Page =
Tigres : Le Making-Of est réalisé par Rob Sullivan, aidé ici par Alistair Tones.
Rob Sullivan est un réalisateur et un producteur primé, spécialisé dans les films et les émissions sérialisées sur les personnes et les animaux. Il s'est fait connaître notamment sur la série documentaire Amazon avec Bruce Parry récompensée par un BAFTA ou encore les programmes télévisés comme Natural World sur les merveilles de la natures, Extraordinary Rituals sur les mœurs autour du monde ou encore Baby Chimp Rescue sur les chimpanzés ; toutes produites pour les chaînes du groupe BBC. Avec les productions Disneynature Tigres et Tigres : Le Making-Of, il passe de la réalisation d'épisodes pour la télévision aux longs-métrages de qualité cinéma, même si ceux-ci sont diffusés ici en streaming. Si, sur Tigres, il n'obtient que le poste de co-réalisateur, sur Tigres : Le Making-Of en revanche, il est réalisateur en chef.
Rob Sullivan est secondé sur Tigres : Le Making-Of par Alistair Tones, un jeune talent qui était aussi assistant réalisateur sur Tigres.

Liste des tâches =
**1)** Dans le texte sur Rob Sullivan, quel poste occupe-t-il sur le film Tigres ?
**2)** Retranscrivez à l'identique le passage du texte sur Rob Sullivan qui va de « Rob Sullivan est un » jusqu'à « réalisateur en chef. ».
**3)** Poursuivez le texte sur Rob Sullivan en rédigeant ce qui vient après sa dernière phrase.

Bloc de données =
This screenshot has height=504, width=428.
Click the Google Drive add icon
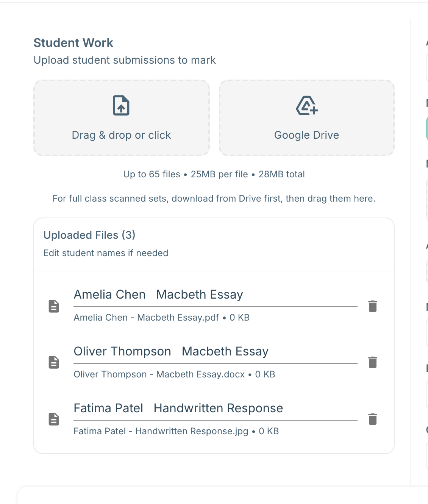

Réponses par tâche =
**1)** Il n'y obtient que le poste de co-réalisateur.

**2)**
Rob Sullivan est un réalisateur et un producteur primé, spécialisé dans les films et les émissions sérialisées sur les personnes et les animaux. Il s'est fait connaître notamment sur la série documentaire Amazon avec Bruce Parry récompensée par un BAFTA ou encore les programmes télévisés comme Natural World sur les merveilles de la natures, Extraordinary Rituals sur les mœurs autour du monde ou encore Baby Chimp Rescue sur les chimpanzés ; toutes produites pour les chaînes du groupe BBC. Avec les productions Disneynature Tigres et Tigres : Le Making-Of, il passe de la réalisation d'épisodes pour la télévision aux longs-métrages de qualité cinéma, même si ceux-ci sont diffusés ici en streaming. Si, sur Tigres, il n'obtient que le poste de co-réalisateur, sur Tigres : Le Making-Of en revanche, il est réalisateur en chef.

**3)**
Depuis Nés en Chine, Disneynature propose pour chacun de ses longs-métrages un film complémentaire racontant le tournage de l'opus principal. D'histoires anthropomorphiques centrées sur les animaux pour les longs-métrages principaux, les documentaires making-of passent eux à des aventures humaines afin de montrer comment les cinéastes réussissent à rapporter des images souvent extraordinaires et époustouflantes. Tigres : Le Making-Of est un peu sur le même moule mais il s'avère, en réalité, bien plus que cela : la partie consacrée aux secrets de tournage ne représentant au final qu'à peine un tiers du film. La majorité du long-métrage parle en effet plutôt de la préservation de l'espèce féline au travers des différents territoires de l'Inde et comment les autorités et les scientifiques ont réussi à ce que la population des tigres augmente. Il sera ainsi regretté le titre français, paresseux au possible, comme pouvait l'être Ours Polaire : Le Making-Of, là où celui en anglais, Tigers on the Rise, est bien plus précis tout en identifiant à merveille le sujet du film et apportant en plus une petite touche poétique.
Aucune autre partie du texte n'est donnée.